(Stored items)

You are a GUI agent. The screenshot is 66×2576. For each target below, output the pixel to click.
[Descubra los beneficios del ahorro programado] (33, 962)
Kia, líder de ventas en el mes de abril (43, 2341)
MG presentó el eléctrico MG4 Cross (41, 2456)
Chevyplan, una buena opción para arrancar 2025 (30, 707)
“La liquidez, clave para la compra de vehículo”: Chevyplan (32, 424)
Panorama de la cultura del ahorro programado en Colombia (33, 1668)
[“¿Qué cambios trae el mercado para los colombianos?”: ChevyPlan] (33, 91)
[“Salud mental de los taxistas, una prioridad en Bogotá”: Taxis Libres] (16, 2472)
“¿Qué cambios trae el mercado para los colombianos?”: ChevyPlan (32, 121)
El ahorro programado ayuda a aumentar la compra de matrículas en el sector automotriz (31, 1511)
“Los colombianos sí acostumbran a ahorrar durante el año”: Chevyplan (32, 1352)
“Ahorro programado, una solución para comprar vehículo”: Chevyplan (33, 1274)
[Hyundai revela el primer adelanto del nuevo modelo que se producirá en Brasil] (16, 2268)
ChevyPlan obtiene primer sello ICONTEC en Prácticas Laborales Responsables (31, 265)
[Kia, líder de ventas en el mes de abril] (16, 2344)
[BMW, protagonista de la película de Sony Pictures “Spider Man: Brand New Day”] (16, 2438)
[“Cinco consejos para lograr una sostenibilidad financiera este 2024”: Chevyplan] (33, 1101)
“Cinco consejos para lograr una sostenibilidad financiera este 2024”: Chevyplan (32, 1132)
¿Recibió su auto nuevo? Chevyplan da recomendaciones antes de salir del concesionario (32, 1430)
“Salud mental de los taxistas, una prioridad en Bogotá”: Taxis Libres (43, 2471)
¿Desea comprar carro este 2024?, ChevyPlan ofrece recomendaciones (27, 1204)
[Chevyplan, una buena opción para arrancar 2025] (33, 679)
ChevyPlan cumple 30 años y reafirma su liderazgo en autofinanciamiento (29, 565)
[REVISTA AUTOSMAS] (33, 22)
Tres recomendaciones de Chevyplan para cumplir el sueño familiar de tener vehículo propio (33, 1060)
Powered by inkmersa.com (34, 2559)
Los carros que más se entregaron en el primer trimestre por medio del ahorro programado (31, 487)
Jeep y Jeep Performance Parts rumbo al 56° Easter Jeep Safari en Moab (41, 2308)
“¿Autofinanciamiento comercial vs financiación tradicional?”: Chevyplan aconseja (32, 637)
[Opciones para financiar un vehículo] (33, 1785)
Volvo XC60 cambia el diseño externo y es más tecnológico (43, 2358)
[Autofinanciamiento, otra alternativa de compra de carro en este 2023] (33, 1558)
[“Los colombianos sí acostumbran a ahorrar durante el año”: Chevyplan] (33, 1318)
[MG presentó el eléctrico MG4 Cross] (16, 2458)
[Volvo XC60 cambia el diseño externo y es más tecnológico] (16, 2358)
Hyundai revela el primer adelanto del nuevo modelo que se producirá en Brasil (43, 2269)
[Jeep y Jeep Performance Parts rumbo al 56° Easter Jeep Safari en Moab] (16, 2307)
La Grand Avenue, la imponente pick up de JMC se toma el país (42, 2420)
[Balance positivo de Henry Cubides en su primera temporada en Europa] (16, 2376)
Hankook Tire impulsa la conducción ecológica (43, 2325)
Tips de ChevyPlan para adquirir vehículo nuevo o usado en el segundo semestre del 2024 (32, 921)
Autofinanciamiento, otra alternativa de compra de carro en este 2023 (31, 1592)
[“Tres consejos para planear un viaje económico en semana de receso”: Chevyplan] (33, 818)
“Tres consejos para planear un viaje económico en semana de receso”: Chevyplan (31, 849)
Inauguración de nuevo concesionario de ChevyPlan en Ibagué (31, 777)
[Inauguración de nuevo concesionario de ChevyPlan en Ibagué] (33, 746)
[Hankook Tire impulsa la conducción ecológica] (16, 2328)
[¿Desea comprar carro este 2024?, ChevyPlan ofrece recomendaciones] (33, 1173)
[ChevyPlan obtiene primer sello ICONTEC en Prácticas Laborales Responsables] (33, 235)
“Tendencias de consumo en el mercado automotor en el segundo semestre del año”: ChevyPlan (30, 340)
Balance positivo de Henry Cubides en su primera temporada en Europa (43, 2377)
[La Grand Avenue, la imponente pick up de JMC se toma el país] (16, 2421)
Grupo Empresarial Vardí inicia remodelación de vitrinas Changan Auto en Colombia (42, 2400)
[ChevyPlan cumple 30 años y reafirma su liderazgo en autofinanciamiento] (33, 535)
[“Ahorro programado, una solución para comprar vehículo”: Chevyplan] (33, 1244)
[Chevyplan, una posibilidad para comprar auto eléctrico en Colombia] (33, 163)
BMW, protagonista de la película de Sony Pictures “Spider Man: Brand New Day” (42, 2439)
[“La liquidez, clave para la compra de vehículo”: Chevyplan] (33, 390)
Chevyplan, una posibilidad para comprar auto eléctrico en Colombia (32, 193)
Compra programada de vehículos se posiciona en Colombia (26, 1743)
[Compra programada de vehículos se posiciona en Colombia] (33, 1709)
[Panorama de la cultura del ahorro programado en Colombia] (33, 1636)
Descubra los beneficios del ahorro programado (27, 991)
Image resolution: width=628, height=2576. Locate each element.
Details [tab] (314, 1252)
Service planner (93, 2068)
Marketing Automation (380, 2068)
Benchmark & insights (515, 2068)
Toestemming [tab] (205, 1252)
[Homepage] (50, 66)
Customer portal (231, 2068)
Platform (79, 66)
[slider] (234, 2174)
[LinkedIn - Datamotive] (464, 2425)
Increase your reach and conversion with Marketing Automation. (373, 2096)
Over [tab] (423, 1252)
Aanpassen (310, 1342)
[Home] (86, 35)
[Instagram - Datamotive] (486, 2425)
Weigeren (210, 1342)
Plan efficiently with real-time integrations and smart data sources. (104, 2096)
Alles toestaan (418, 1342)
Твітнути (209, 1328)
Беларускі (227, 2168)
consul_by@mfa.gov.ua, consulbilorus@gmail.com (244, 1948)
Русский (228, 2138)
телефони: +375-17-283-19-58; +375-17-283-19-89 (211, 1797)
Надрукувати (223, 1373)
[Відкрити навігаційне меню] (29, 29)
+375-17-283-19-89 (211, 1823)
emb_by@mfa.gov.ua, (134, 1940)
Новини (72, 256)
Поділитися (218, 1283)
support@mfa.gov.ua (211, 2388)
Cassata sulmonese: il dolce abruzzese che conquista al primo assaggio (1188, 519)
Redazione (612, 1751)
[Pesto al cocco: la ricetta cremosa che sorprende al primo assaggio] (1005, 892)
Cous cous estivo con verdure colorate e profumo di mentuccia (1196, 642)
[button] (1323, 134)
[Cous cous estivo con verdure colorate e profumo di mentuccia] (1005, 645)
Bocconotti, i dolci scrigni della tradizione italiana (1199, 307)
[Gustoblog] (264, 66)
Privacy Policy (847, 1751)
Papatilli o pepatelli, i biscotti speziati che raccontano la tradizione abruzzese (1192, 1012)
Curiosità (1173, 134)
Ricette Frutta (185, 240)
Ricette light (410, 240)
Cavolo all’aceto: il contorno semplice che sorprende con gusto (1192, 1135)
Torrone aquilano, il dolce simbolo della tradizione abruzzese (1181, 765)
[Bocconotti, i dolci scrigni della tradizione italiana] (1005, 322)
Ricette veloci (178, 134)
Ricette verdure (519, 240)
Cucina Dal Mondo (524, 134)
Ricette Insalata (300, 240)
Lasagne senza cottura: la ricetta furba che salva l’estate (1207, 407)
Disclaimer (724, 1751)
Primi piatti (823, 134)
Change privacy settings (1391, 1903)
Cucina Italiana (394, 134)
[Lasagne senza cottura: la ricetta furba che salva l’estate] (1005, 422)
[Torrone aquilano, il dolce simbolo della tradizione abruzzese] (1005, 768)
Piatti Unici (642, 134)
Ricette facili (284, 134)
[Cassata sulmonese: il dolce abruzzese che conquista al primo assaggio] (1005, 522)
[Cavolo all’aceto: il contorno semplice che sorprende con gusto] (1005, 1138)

▶ **Task description**
Print again the lines of the entries above that fall between the line holding "Поділитися (218, 1283)" and the line holding "gusto (1192, 1135)", inclusive, exactly as they stand.

▶ **Solution to the problem**
Поділитися (218, 1283)
support@mfa.gov.ua (211, 2388)
Cassata sulmonese: il dolce abruzzese che conquista al primo assaggio (1188, 519)
Redazione (612, 1751)
[Pesto al cocco: la ricetta cremosa che sorprende al primo assaggio] (1005, 892)
Cous cous estivo con verdure colorate e profumo di mentuccia (1196, 642)
[button] (1323, 134)
[Cous cous estivo con verdure colorate e profumo di mentuccia] (1005, 645)
Bocconotti, i dolci scrigni della tradizione italiana (1199, 307)
[Gustoblog] (264, 66)
Privacy Policy (847, 1751)
Papatilli o pepatelli, i biscotti speziati che raccontano la tradizione abruzzese (1192, 1012)
Curiosità (1173, 134)
Ricette Frutta (185, 240)
Ricette light (410, 240)
Cavolo all’aceto: il contorno semplice che sorprende con gusto (1192, 1135)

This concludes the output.